A raíz de la desaparición del periódico El Nacional -un vibrante vespertino con una extensa historia que llegó a sesenta años, con una labor que lo catapultó como un diario de altos éxitos, con respaldo de una amplia lectoría-, la especulación ya anda en boga.
¿A cuál especulación me refiero? A la que dice que “podrían estar contados los años que le quedan de vida a la prensa escrita de República Dominicana”.

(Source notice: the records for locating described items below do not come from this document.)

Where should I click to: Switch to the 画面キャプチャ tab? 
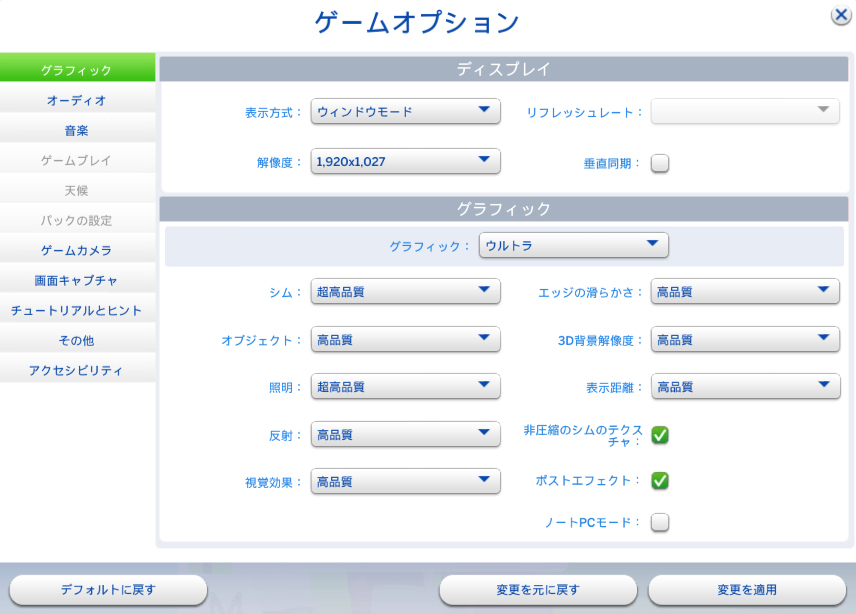click(x=77, y=280)
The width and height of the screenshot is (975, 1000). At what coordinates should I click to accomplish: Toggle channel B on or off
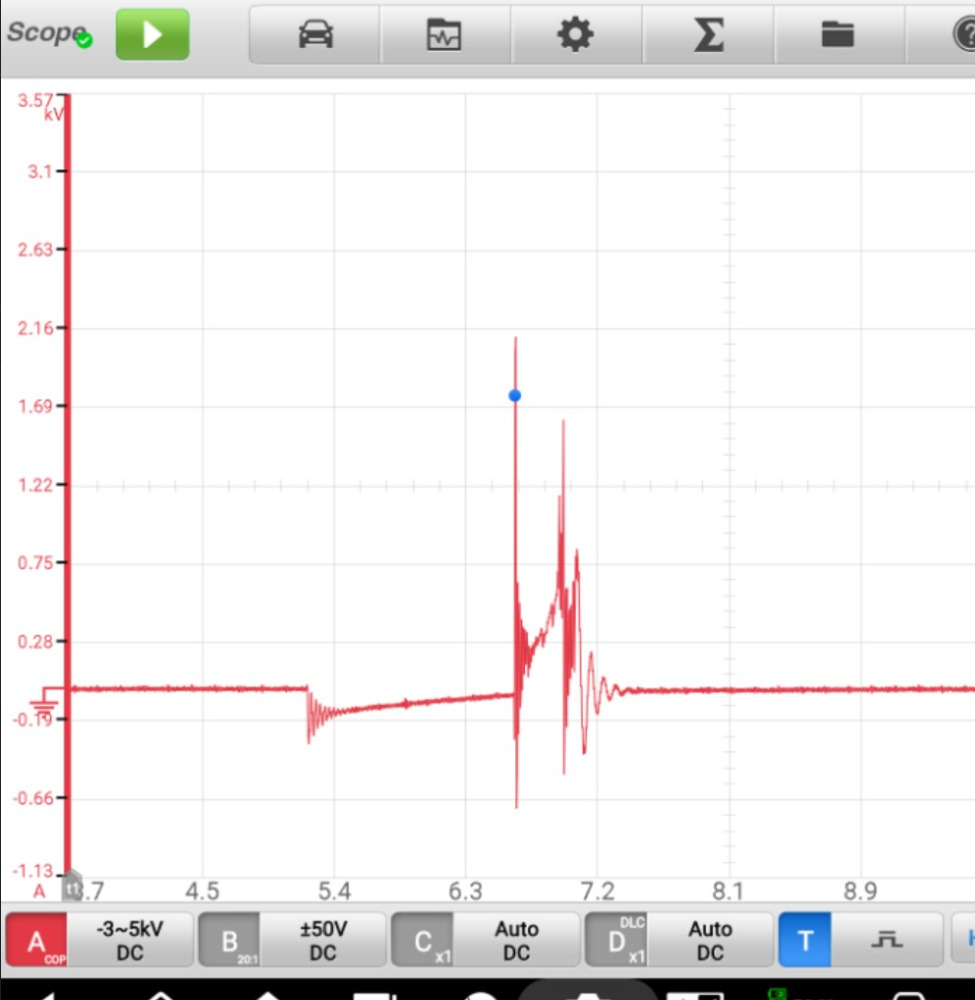(229, 940)
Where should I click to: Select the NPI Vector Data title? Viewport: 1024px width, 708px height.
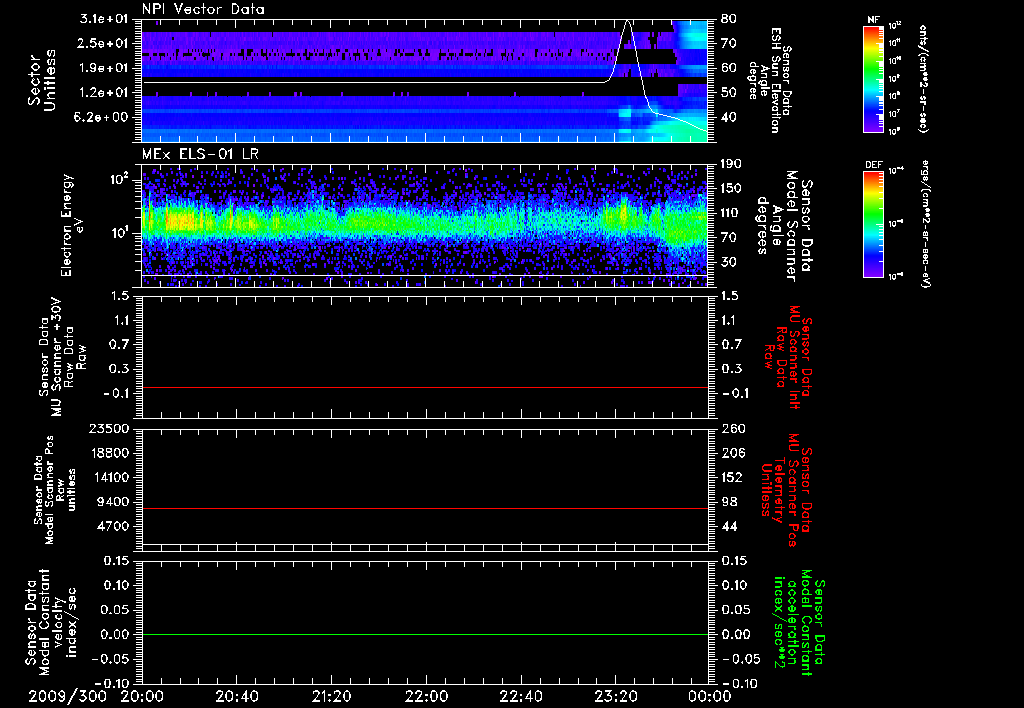point(203,9)
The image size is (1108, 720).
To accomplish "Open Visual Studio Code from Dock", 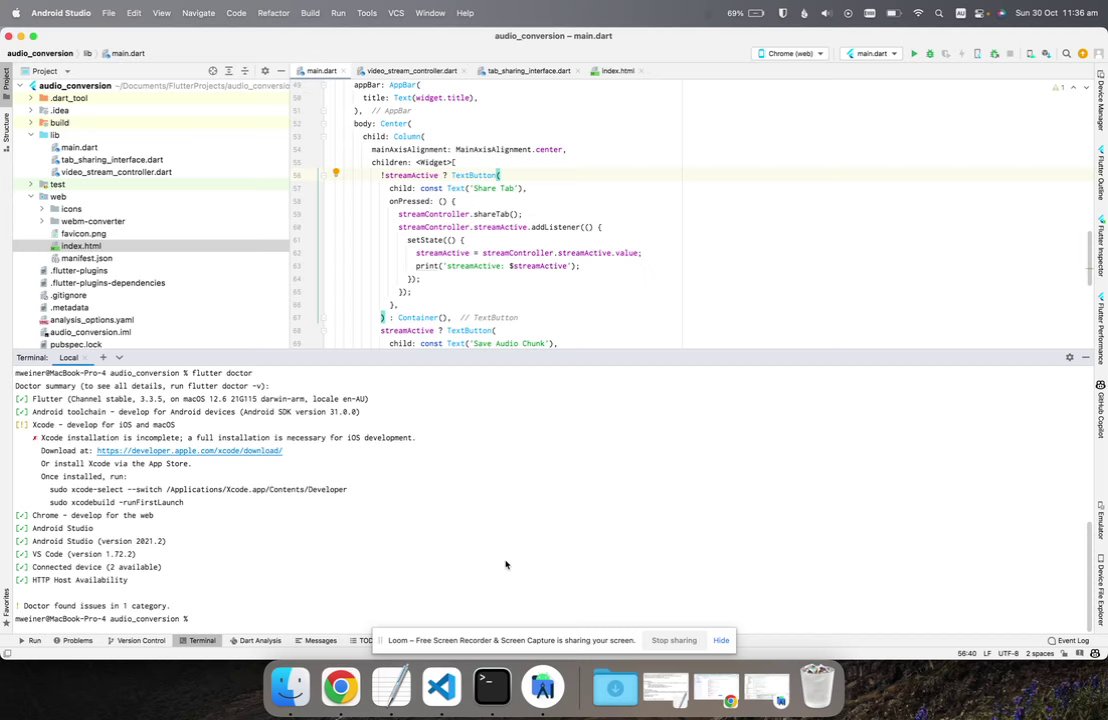I will tap(441, 687).
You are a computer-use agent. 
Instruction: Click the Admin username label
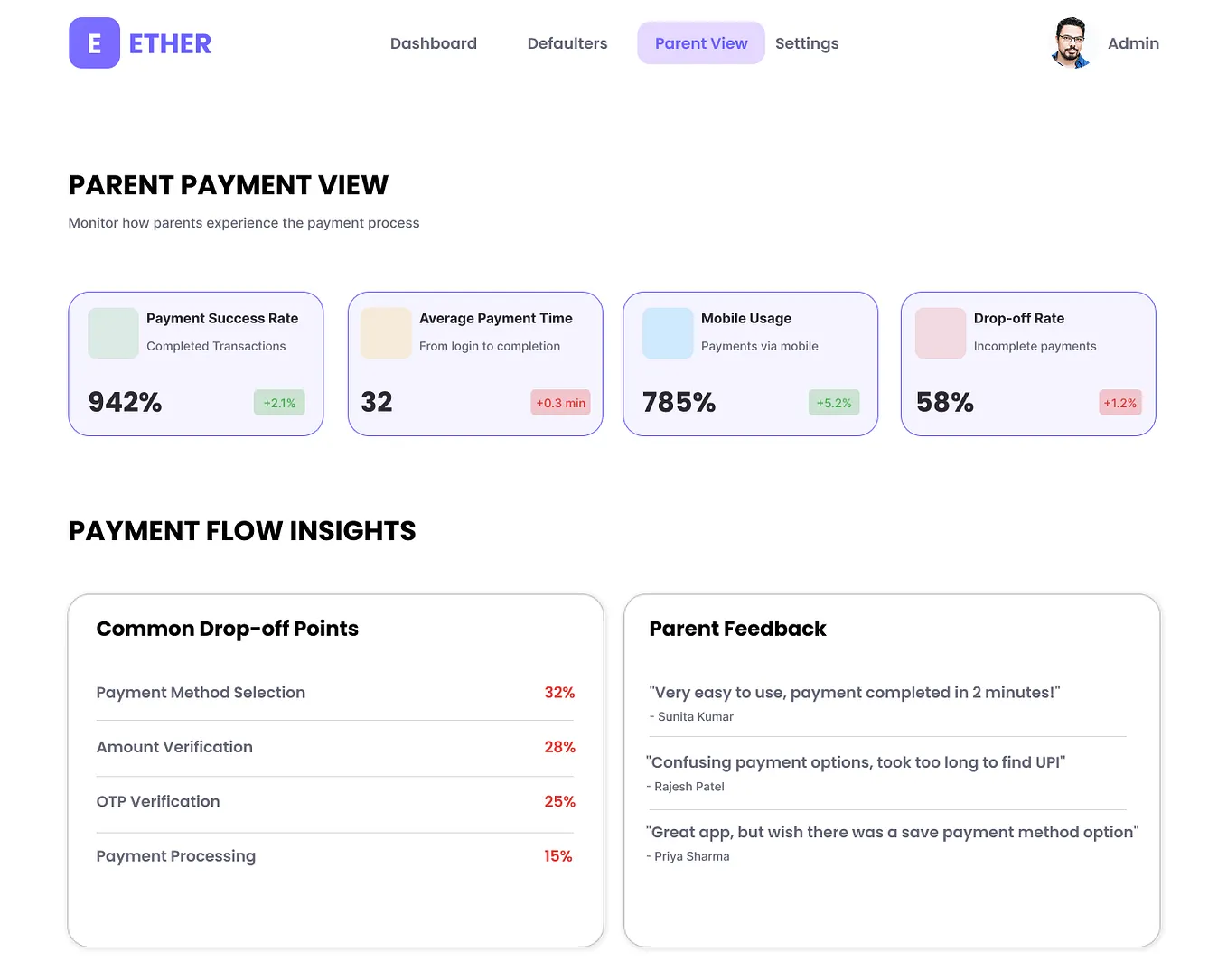pos(1133,43)
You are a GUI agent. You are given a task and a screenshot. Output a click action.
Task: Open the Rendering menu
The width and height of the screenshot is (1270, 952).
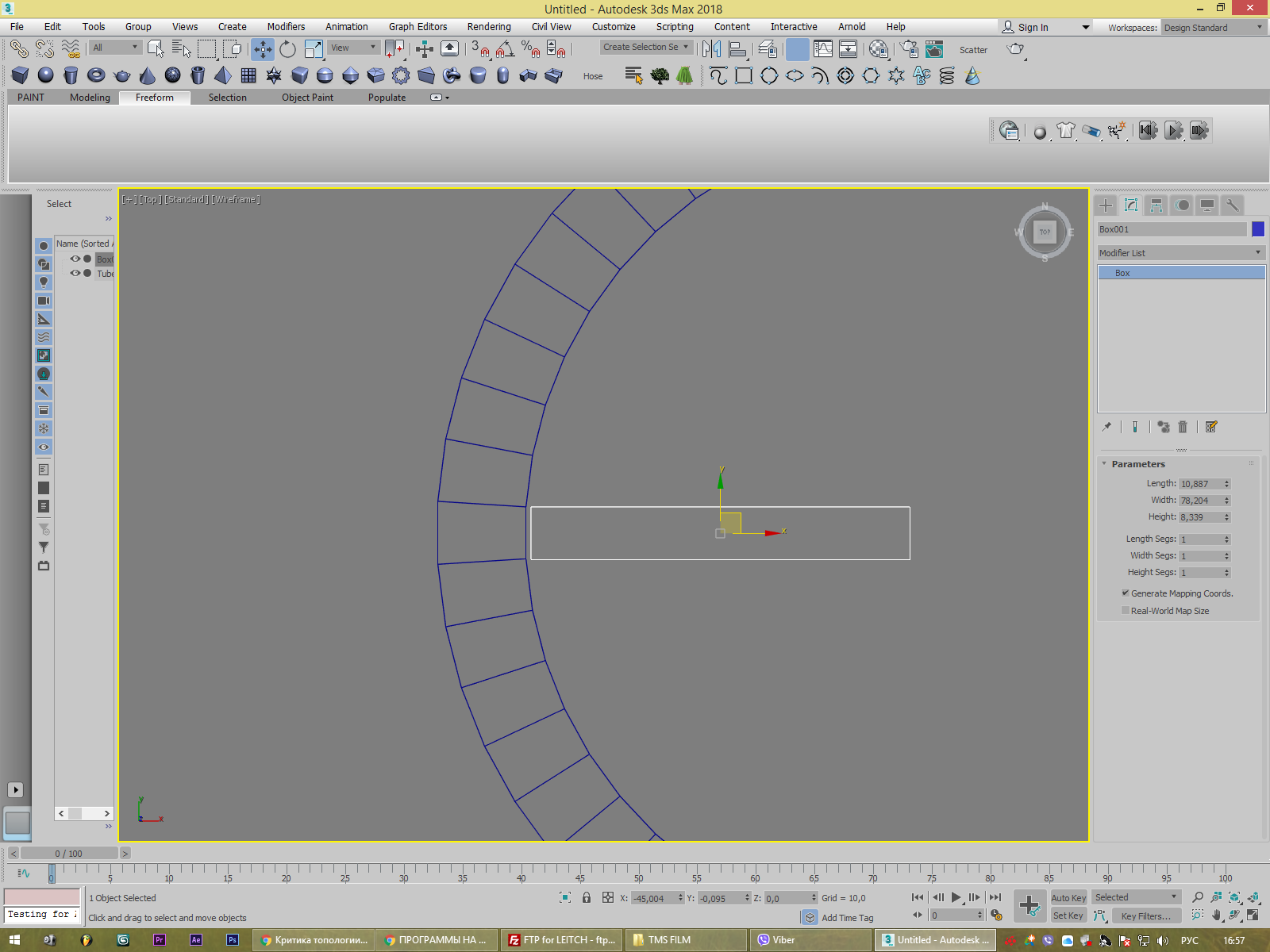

Pero, al conocer de esa negativa manifestación -que se fusiona con el peor pesimismo-, de inmediato reaccioné para anotar que la prensa escrita de nuestro país no va a colapsar. Si eso ocurre, ¡sería una catástrofe para el periodismo nacional!
Todavía contamos con tradicionales periódicos (los cito: Listín Diario, Hoy, elCaribe, El día, Diario LIbre y La Información de Santiago).
Son diarios que mantienen un trabajo normal (en su rol de prensa escrita) y cumplen con las normas que marcan el ejercicio del periodismo profesional.
Nadie debe negar que el periodismo de papel atraviesa por su momento más crítico.
Aunque en directo la prensa escrita no protagonice una “una competencia” con el diarismo digital -en concreto: con los periódicos digitales-, la realidad es que los diarios impresos, si quieren alargar su existencia y gozar del favor de los lectores, deben, por instrucción directa de sus ejecutivos, aplicar nuevas y efectivas políticas informativas fortalecidas con trabajos de análisis y publicar, con alta frecuencia, el siempre interesante (y necesario) reportaje. ¡El reportaje sigue siendo la madre del periodismo!
Pero a la vez precisar que el periodismo digital nunca estará en capacidad de competir -con aires triunfalistas- con los periódicos de papel.
No obstante, los periódicos impresos, para avanzar y no dar visos de su desaparición -fenómeno que permitiría darles la razón a quienes insisten en que “pronto llegará” el desfallecimiento de la prensa escrita-, tienen que triplicar sus esfuerzos para que la tradicional lectoría se mantenga intacta.
Pero, hay que tener fe firme de que la prensa escrita dominicana no perecerá.